### EXERCISE AIM
Below are some records. Return exactly the lines from the one with "Image resolution: width=663" to the one with "You are a computer-use agent. The image size is (819, 726).", and nothing else.

### SUPPLIED RECORDS
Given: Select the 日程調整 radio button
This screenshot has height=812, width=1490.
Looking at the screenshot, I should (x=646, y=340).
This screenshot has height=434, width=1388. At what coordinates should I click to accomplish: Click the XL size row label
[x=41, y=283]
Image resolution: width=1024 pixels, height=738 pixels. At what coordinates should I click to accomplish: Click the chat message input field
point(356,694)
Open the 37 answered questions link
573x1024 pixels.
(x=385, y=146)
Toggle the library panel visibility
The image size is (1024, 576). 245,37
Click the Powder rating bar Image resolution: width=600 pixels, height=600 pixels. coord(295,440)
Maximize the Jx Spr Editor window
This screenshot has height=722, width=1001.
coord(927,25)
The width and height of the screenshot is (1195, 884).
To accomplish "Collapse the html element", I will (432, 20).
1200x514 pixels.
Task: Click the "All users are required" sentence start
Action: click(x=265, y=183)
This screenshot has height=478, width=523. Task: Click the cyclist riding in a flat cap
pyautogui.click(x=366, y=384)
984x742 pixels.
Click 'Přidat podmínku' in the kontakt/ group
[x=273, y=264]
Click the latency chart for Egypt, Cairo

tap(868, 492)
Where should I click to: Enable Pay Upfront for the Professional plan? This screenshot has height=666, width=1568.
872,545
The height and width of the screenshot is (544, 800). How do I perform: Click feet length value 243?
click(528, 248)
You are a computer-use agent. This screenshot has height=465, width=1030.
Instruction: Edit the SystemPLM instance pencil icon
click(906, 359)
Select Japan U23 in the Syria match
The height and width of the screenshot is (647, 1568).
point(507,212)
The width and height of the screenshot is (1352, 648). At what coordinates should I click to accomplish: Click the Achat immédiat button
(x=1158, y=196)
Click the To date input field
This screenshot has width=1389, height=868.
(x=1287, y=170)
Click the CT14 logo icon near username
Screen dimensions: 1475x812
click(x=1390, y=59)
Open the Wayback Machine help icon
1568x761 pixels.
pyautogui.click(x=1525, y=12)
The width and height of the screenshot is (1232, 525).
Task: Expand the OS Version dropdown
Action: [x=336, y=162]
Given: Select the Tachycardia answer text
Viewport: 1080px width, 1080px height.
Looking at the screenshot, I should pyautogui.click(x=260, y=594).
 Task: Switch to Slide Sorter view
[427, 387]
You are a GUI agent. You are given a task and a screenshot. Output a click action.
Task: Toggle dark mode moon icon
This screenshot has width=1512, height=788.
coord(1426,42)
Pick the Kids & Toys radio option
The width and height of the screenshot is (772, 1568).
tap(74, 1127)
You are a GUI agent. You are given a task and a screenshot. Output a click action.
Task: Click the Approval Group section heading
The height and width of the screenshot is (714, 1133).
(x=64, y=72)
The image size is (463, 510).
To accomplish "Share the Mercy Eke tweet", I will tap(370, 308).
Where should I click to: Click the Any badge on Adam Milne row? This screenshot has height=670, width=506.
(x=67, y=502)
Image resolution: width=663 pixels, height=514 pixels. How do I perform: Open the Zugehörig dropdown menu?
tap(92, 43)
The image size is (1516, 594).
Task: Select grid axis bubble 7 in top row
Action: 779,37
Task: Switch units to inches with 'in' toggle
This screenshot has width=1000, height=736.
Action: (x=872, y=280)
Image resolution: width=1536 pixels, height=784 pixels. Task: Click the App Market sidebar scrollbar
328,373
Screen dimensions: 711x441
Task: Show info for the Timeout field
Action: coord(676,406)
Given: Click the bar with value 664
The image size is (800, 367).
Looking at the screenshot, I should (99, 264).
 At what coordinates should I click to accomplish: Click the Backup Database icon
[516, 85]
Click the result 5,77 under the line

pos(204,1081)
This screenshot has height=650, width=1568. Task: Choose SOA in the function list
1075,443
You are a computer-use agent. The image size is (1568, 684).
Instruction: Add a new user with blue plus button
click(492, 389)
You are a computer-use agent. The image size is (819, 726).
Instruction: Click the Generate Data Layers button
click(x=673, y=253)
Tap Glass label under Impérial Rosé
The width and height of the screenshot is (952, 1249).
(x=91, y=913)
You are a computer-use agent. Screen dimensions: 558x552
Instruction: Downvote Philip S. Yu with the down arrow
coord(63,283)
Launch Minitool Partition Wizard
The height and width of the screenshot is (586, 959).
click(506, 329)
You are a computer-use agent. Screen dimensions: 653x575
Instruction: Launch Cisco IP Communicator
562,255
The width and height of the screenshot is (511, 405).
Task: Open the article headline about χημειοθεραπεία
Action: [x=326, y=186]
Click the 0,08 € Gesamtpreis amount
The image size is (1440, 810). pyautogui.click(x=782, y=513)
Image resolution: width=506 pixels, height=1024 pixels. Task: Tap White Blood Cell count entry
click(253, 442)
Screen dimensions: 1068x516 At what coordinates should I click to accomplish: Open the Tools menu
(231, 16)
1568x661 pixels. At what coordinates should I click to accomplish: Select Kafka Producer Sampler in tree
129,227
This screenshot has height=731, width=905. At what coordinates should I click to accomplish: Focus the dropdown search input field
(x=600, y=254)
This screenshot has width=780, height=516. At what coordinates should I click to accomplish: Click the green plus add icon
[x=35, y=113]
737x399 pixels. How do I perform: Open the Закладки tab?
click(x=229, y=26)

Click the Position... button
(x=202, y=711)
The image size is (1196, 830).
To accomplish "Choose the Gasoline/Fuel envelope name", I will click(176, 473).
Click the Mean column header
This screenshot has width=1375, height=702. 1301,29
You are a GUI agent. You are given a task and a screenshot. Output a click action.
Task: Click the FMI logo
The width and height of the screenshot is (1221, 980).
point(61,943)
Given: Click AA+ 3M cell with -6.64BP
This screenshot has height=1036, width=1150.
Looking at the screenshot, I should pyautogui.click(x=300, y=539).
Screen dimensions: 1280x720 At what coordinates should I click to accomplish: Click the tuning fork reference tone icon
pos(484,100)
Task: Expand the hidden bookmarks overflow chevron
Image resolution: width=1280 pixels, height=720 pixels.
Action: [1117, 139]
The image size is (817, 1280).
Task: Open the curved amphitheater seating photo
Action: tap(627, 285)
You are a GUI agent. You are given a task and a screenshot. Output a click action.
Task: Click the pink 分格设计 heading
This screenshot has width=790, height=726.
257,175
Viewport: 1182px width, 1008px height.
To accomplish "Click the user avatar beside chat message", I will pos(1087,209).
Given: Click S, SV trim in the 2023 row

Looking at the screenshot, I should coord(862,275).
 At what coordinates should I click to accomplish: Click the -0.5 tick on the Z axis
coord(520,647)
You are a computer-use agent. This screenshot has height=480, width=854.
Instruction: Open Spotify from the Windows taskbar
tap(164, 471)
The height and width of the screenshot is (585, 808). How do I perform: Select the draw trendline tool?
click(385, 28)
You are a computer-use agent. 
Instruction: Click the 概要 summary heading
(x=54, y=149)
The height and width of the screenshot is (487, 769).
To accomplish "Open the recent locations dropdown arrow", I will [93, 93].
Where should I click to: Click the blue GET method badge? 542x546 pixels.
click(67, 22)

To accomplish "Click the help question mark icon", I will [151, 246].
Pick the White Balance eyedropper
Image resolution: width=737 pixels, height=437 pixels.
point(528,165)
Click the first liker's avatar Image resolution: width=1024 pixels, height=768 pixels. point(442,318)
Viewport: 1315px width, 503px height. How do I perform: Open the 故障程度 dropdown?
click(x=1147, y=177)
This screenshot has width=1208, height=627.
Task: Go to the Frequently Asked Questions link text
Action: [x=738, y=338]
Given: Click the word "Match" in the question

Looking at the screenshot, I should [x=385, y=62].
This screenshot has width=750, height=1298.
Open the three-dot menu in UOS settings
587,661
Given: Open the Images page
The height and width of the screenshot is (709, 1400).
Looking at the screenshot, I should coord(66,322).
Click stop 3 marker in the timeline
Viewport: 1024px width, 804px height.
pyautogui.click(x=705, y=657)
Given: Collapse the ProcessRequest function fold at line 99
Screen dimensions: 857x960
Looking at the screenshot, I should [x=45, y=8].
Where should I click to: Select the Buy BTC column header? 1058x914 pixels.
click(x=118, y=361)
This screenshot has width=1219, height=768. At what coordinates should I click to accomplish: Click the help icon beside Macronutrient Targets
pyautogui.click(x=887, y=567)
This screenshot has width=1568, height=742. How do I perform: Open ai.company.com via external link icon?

### WRITTEN SOLUTION
Image resolution: width=663 pixels, height=514 pixels. How do I perform: Open the Zugehörig dropdown menu?
tap(92, 43)
The image size is (1516, 594).
Task: Select grid axis bubble 7 in top row
Action: 779,37
Task: Switch units to inches with 'in' toggle
This screenshot has width=1000, height=736.
Action: (x=872, y=280)
Image resolution: width=1536 pixels, height=784 pixels. Task: Click the App Market sidebar scrollbar
328,373
Screen dimensions: 711x441
Task: Show info for the Timeout field
Action: coord(676,406)
Given: Click the bar with value 664
The image size is (800, 367).
Looking at the screenshot, I should (99, 264).
 At what coordinates should I click to accomplish: Click the Backup Database icon
[516, 85]
Click the result 5,77 under the line

pos(204,1081)
This screenshot has height=650, width=1568. Task: Choose SOA in the function list
1075,443
You are a computer-use agent. The image size is (1568, 684).
Instruction: Add a new user with blue plus button
click(492, 389)
You are a computer-use agent. The image size is (819, 726).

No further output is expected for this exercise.